It was willing to consider replenishment of fuel and food and even anchorage
for the USN. The idea was not to rebuff the US entirely. From India's
perspective, keeping the door slightly ajar for more negotiations makes
sense.
Despite
the ingrained anti-Americanism that infects much of the political discourse
in India, Vajpayee knows that there is a groundswell of public opinion
in favour of extending full support to the US war effort. The environment
seems right for breaking the hoary mould of non-alignment, despite India's
unwillingness to get out of a Pakistan-centric mindset. HOWEVER, yielding
to the compulsions of the moment also means giving in too easily. India,
it would seem, is keen to extract a price from the US, as President Pervez
Musharraf of Pakistan has done.
From Powell to Rumsfeld, India has spelt out
its own charter of demands. First, it wants the US to lift the ban on
military supplies and allow the import of supercomputer technology and
other hitech products. These bans remain in place despite the lifting
of the post-Pokhran sanctions. Second, India wants US support for its
bid to secure a permanent seat on the UN Security Council.
Some things are unstated. The CCS advised the
prime minister to politely inform Bush at the White House meeting that
it would need something more than the lunch-cum-Rose Garden diplomacy
to persuade the Indian political class to join the US military mission.
In a complex political canvas, the US would have to deliver more in terms
of its support to India's position in Kashmir for a broad consensus to
emerge.
For any discussion on a military alliance to
progress seriously, Washington would have to stop equating India and Pakistan.
One would have to be treated as a strategic partner and the other, a duplicitous
ally of convenience. Not that the US is unaware of India's scepticism.
Even if the fear of being branded a "lackey of US imperialism"
doesn't haunt a ruling party that banks on the aspirations of Green Card-chasing
middle classes, there is a nationalist undercurrent that can be invoked
by forces as diverse as the RSS and the CPI(M). An Indo-US military relationship,
admitted Admiral Blair, isn't "as easy as turning on a switch".

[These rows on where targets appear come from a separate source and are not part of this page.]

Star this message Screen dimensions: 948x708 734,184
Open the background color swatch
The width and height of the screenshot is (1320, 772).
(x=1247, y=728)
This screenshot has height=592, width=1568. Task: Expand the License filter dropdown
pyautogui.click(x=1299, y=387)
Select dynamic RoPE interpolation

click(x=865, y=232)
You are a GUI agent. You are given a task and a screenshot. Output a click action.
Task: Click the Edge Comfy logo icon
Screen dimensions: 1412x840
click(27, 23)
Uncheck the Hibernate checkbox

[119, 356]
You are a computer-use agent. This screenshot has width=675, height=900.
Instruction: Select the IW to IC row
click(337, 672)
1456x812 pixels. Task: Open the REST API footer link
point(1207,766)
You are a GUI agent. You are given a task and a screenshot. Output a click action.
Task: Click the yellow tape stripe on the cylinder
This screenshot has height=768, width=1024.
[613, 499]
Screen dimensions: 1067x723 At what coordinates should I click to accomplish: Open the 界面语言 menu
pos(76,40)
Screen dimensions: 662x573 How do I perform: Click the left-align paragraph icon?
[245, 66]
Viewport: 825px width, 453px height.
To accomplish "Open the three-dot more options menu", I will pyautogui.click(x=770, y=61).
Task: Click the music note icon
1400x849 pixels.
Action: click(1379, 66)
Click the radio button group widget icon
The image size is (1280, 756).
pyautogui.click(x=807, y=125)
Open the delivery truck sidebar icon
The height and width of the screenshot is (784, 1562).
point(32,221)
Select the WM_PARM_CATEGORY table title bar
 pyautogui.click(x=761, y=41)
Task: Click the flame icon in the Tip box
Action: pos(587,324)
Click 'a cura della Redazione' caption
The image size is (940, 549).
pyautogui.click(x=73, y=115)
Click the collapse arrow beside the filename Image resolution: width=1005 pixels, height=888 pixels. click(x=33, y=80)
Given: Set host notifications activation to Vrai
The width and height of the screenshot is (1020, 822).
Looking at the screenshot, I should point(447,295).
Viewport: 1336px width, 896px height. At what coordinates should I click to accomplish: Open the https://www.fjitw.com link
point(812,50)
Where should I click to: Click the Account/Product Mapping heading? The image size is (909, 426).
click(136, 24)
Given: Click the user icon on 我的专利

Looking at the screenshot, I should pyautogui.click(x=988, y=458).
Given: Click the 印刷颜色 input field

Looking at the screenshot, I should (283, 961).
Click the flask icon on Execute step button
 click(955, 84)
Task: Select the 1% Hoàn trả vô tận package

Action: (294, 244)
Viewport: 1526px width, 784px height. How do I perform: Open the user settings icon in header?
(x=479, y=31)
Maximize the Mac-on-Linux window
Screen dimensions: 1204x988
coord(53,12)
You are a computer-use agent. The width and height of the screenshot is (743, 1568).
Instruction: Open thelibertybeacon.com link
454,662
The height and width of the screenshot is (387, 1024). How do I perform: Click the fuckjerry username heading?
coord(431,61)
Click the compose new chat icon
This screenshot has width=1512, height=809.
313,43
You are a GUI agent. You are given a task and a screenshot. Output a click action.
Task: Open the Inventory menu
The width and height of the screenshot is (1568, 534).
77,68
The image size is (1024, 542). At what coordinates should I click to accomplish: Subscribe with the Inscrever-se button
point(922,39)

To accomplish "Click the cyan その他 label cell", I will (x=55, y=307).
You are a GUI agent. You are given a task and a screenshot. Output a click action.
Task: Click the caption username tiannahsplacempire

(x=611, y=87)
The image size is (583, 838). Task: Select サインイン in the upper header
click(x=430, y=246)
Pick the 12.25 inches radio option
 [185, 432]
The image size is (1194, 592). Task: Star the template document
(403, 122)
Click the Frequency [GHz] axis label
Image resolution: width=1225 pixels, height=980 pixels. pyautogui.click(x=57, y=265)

It requires political groundwork and mental preparedness. Yet, military
observers concede that there is an inescapable logic to the US proposal.
In a post-Cold War age, the US is frankly embarrassed
by the conduct of some of its allies, notably Saudi Arabia and Pakistan,
in nurturing the terror network in the first place. The Republican faithful
who put Bush in the White House seem fearful of an Islamic upsurge that
offends the tenets of the "American way".
In the hunt for new partners, India fits the
bill on a number of counts. It is well positioned geographically and is
a democracy with a professional army. It has a large diaspora in the US.
American Indians are noted for their education, enterprise and family
values-all of which appeal to the US heartland. It understands the American
idiom. Most important, India has an instinctive hatred for radical Islamists.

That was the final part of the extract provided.